Dans l'attente d'un nouvel accord conventionnel,
le dispositif actuel continue de s'appliquer.
les parties signataires s'entendent pour réserver
une enveloppe de 60 millions d'euros pour la
mise en œuvre de ce futur dispositif de
permanence des soins ambulatoire.
2.3.LA
PERMANENCE DES SOINS EN ETABLISSEMENTS
Dans l'attente d'un examen de la situation des
autres spécialistes soumis aux mêmes
obligations de permanence en établissement,
les dispositions présentées aux
paragraphes suivants sont reprises. Les signataires
conviennent d'étudier, tout particulièrement,
la situation des pédiatres soumis à des
obligations d'astreinte, ainsi que celle des
médecins urgentistes soumis à des
obligations de garde en UPATOU privées.
2.3.1.Pratiques
professionnelles des chirurgiens et anesthésistes-réanimateurs,
relatives à la permanence des urgences
Afin d'organiser leurs pratiques professionnelles
relatives à la permanence des urgences,
les chirurgiens et anesthésistes-réanimateurs
qui assurent la prise en charge des urgences
au sein des établissements de santé mentionnés
au d) de l'article L 162-22-6 du code de la sécurité sociale
autorisés à faire fonctionner une
unité ou un service d'urgence ou au sein
d'un établissement autorisé à fonctionner
un établissement relais conformément à l'article
R 712-69 du code de santé la publique
peuvent adhérer à des contrats
conformes au contrat type en annexe.
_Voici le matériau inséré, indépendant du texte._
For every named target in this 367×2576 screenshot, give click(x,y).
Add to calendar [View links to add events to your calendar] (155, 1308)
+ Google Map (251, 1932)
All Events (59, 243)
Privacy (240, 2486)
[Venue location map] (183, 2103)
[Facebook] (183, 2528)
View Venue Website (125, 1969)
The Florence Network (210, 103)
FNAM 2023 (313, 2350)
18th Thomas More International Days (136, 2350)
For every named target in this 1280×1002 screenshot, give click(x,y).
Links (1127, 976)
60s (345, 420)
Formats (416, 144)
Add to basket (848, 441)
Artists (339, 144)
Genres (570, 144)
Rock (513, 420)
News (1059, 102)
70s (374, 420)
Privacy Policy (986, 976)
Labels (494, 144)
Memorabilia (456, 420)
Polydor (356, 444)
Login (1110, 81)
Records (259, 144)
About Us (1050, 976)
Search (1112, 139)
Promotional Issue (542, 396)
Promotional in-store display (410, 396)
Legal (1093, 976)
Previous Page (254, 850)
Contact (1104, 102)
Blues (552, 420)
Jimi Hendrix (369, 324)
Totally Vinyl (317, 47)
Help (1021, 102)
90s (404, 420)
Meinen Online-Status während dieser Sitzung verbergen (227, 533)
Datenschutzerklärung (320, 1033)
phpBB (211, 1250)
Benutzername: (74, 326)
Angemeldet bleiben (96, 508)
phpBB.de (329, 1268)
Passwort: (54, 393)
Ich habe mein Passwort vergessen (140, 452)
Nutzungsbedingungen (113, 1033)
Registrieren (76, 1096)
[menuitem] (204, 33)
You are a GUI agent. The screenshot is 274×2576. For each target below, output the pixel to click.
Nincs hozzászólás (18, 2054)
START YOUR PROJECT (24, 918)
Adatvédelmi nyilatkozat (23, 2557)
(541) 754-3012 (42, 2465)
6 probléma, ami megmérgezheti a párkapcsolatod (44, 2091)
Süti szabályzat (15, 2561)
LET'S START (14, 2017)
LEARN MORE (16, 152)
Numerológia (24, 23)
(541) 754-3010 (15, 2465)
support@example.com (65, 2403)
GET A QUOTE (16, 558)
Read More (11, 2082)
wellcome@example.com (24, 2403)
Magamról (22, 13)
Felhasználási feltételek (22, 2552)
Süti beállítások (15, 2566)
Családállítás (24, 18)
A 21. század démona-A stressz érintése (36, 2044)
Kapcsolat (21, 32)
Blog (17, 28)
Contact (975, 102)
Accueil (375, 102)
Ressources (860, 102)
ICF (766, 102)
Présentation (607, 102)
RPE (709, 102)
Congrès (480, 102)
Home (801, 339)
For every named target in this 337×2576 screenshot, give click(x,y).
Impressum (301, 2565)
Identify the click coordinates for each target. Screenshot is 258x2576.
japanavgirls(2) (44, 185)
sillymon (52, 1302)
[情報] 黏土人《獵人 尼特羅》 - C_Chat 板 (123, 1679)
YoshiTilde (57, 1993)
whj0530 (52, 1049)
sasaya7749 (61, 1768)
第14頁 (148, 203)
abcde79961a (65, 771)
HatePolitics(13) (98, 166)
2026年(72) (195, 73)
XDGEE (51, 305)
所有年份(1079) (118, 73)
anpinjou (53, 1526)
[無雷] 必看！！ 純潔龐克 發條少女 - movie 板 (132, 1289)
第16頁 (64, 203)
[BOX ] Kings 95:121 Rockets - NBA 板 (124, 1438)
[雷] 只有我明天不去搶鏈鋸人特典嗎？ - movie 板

Les médecins
libéraux en établissement relais
ne peuvent percevoir les rémunérations
précédentes lorsqu'ils les perçoivent
déjà au titre de leur intervention
dans des établissements ayant reçus
une autorisation d'urgence.
2.3.2.Pratiques
professionnelles des gynécologues obstétriciens
et anesthésistes-réanimateurs,
relatives à la prise en charge des accouchements
dans les unités d'obstétrique pratiquant
plus de 1500 accouchements
Afin d'organiser leurs pratiques professionnelles
relatives à la permanence de la prise
en charge des accouchements dans les unités
d'obstétrique pratiquant plus de 1500
accouchements, les gynécologues obstétriciens
et les anesthésistes-réanimateurs
exerçant dans une unité mentionnée à l'article
D 712-75 du code de la santé publique
peuvent adhérer à des contrats
conformes aux contrats type en annexe. La rémunération à laquelle
ouvrent droit ces contrats ne se cumule pas avec
la majoration forfaitaire pour sujétion
particulière mentionnée dans l'arrêté du
27 décembre 2001.
2.3.3.Pratiques
professionnelles des pédiatres, relatives à la
permanence de la surveillance et de la prise
en charge des soins spécialisés
de certains nouveaux nés
Afin d'organiser leurs pratiques professionnelles
relatives à la permanence de la surveillance
et de la prise en charge des soins spécialisés
des nouveaux nés à risque et de
ceux dont l'état s'est dégradé après
la naissance ou présente des détresses
graves ou des risques vitaux, les pédiatres
exerçant dans les unités mentionnées à l'article
D 712-90, sous réserve de pratiquer les
soins intensifs de néonatologie, et à l'article
D 712-98 du code de la santé publique
peuvent adhérer à des contrats
conformes au contrat type en annexe. La rémunération à laquelle
ouvrent droit ces contrats ne se cumule pas avec
la majoration forfaitaire pour sujétion
particulière mentionnée dans l'arrêté du
27 décembre 2001.
2.3.4.Pratiques
professionnelles relatives à la permanence
de la prise en charge de patients présentant
plusieurs défaillances viscérales
mettant en jeu le pronostic vital et impliquant
le recours à des méthodes de suppléance
Afin d'organiser leurs pratiques professionnelles
relatives à la permanence de la prise
en charge de patients présentant plusieurs
défaillances viscérales mettant
en jeu le pronostic vital et impliquant le recours à des
méthodes de suppléance, les médecins
spécialistes mentionnés à l'article
D 712-108 du code de la santé publique
exerçant dans une unité mentionnée à l'article
D 712-106 du même code peuvent adhérer à des
contrats conformes au contrat type en annexe.2.3.5.Pratiques
professionnelles relatives à la permanence
de la prise en charge des soins intensifs cardiologiques
Afin d'organiser leurs pratiques professionnelles
relatives à la permanence de la prise
en charge des soins intensifs cardiologiques,
prévue à l'article D.712-117 du
code de la santé publique, les médecins
exerçant dans les unités mentionnées à l'article
D.712-115 du même code peuvent adhérer à des
contrats conformes au contrat type en annexe.